• _Task instructions_
Locate each line in the records below that contains the word "height" and copy those lines. Uppercase and lowercase letters count as different.

• _Data entries_
* start *

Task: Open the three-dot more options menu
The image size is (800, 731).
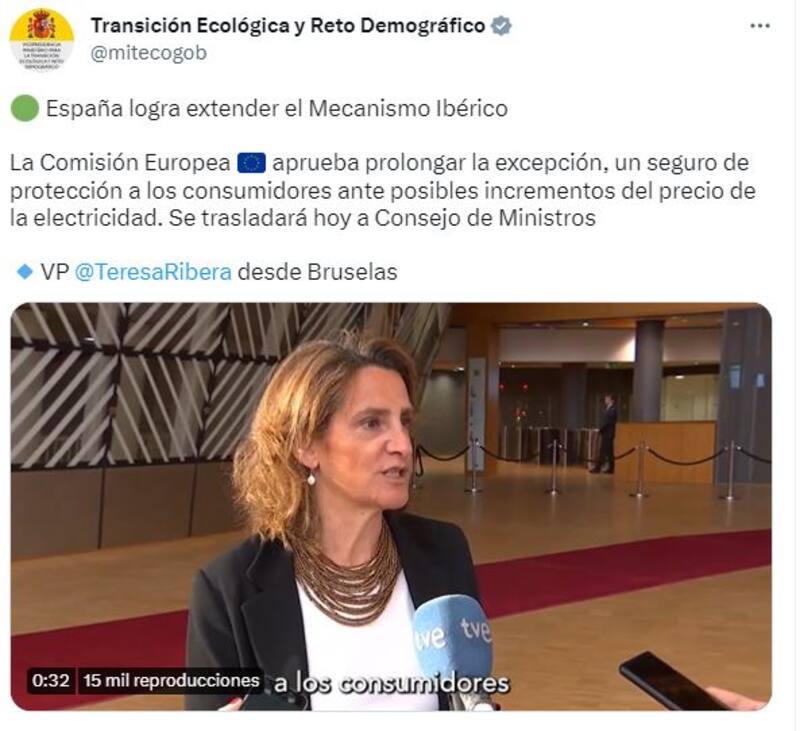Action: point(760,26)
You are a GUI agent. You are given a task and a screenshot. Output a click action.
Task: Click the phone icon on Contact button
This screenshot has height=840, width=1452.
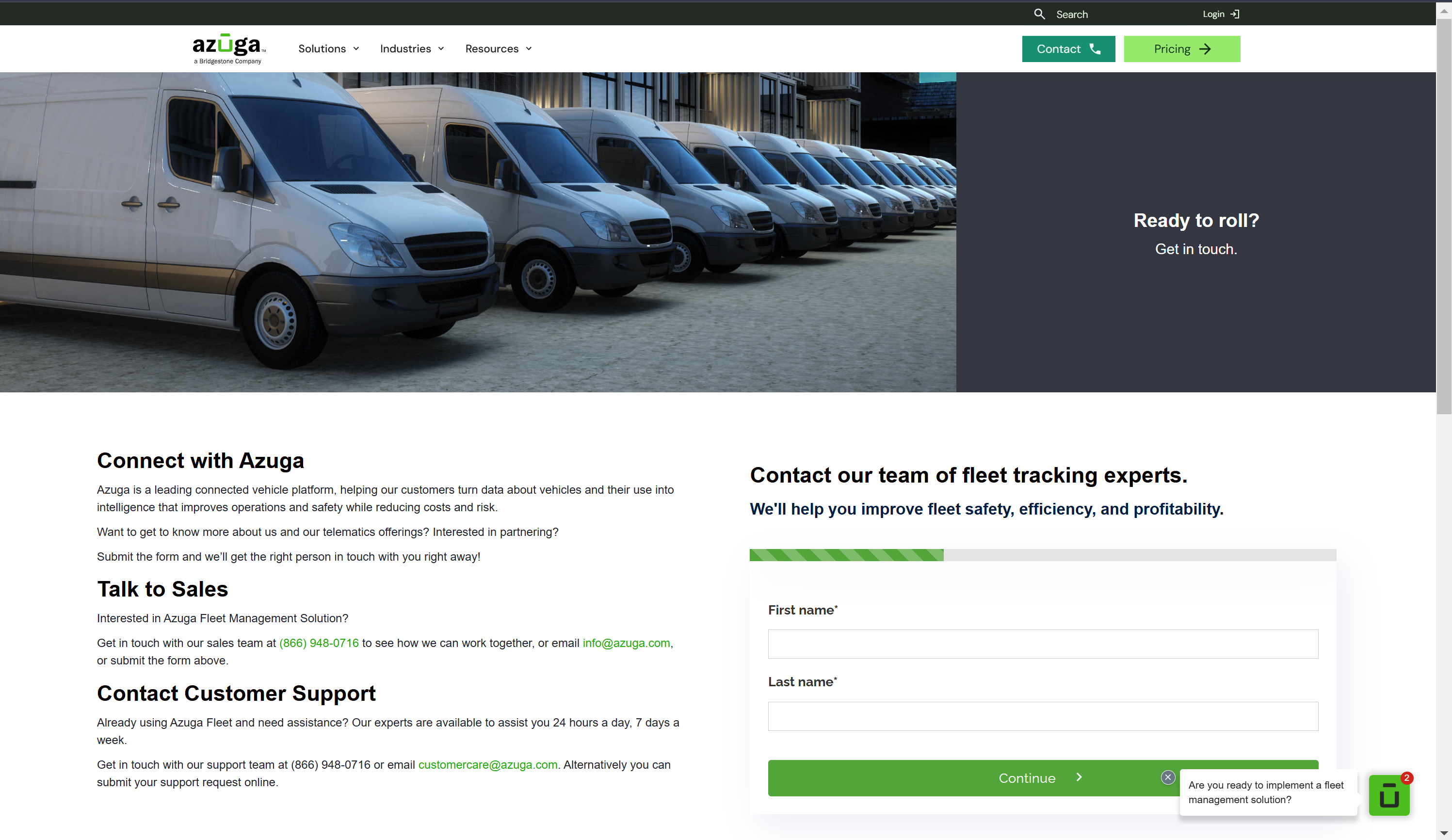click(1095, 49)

* end *
* start *

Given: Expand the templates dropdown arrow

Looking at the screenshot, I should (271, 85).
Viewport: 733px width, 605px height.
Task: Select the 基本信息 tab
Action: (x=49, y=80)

* end *
* start *

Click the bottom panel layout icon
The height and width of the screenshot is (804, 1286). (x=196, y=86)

* end *

• _Task response_
This screenshot has height=840, width=1452.
Viewport: 733px width, 605px height.
The height and width of the screenshot is (804, 1286). (x=196, y=86)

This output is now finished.